------ Excerpt provided

# Is that a coffee tamper in your pocket or are you just pleased to see me?



## DonRJ (Apr 3, 2010)

Project DIY tamper completed, you don`t actually have to tamp the coffee, just pass the tamper below a laden portafilter and the increased gravity effect flattens the grinds.

http://img.photobucket.com/albums/1003/funkee/IMGP288850.jpg

http://img.photobucket.com/albums/1003/funkee/IMGP288950.jpg

Well, I like it, Reg eat your heart out.









Don


----------



## Glenn (Jun 14, 2008)

Well its original


----------



## Monkey_Boy (Feb 26, 2010)

They Look great, sweet fit and hand hold.........mucho props


----------



## Greenpotterer (Nov 29, 2009)

Looks the biz Don but is there a cupboard without a door/knob now

Gaz


----------



## DonRJ (Apr 3, 2010)

Shhhhh, It possibly could be thought to resemble a door knob slightly, well perhaps quite a lot, she who must be obeyed has not noticed yet, wait til she tries to open the airing cupboard.

------------
------ Data excerpt

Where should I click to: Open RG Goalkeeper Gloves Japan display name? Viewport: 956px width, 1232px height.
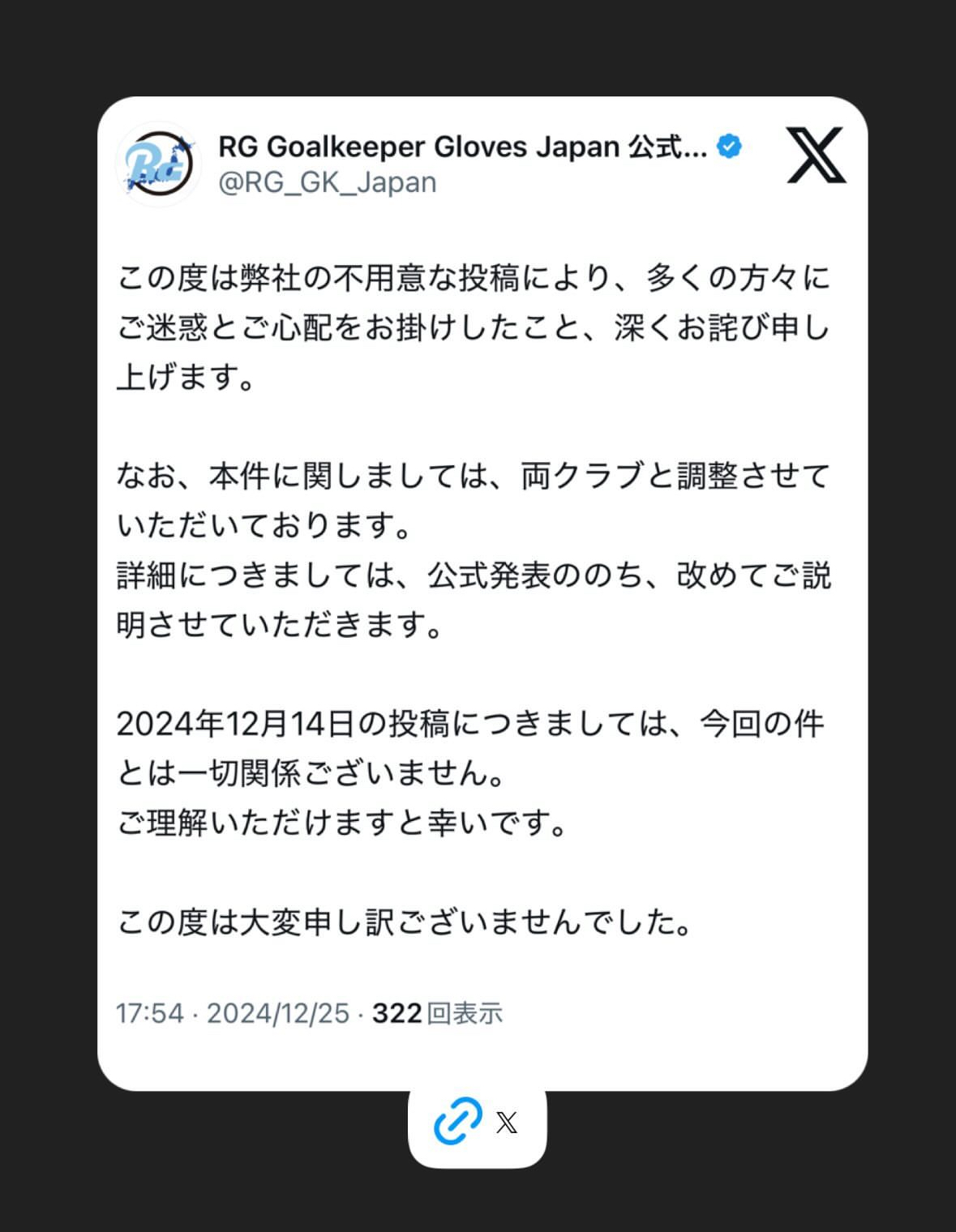coord(463,147)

------------

▶ Work instructions:
1) In the coffee tamper thread, what does DonRJ say flattens the grinds when the tamper is passed below a laden portafilter?
2) Say whether each statement agrees with the coffee tamper thread, and quote the words that decide it: (a) Glenn calls the tamper original. (b) Monkey_Boy praises the tamper's fit and hand hold. (c) DonRJ says "she who must be obeyed" has already noticed.
3) Please pick up the coffee tamper thread after its last post and continue it.

▶ Per-task answers:
1) The increased gravity effect flattens the grinds.

2)
(a) Yes: "Well its original"
(b) Yes: "sweet fit and hand hold"
(c) No: "she who must be obeyed has not noticed yet"

3)
The reality is that one of my mates turned the base for me at his engineering workshop using the filter basket as a template so the fit is perfect, but neither of us have any woodturning gear or skills in my case and I wanted a wooden handle, so local DIY store provided the door knob which has been waxed then glued on using epoxy adhesive.

Its stylish look led to much piss taking when one of my mates called in on Thursday to collect his share of a bean order and had a test drive of the Silvia


----------



## Greenpotterer (Nov 29, 2009)

if it does the job mate!!!

Gaz


----------



## vintagecigarman (Aug 10, 2009)

Looks great! Well done - way beyond my crafting skills.

Is the wool in the background to knit a nice little bag for it? ;>))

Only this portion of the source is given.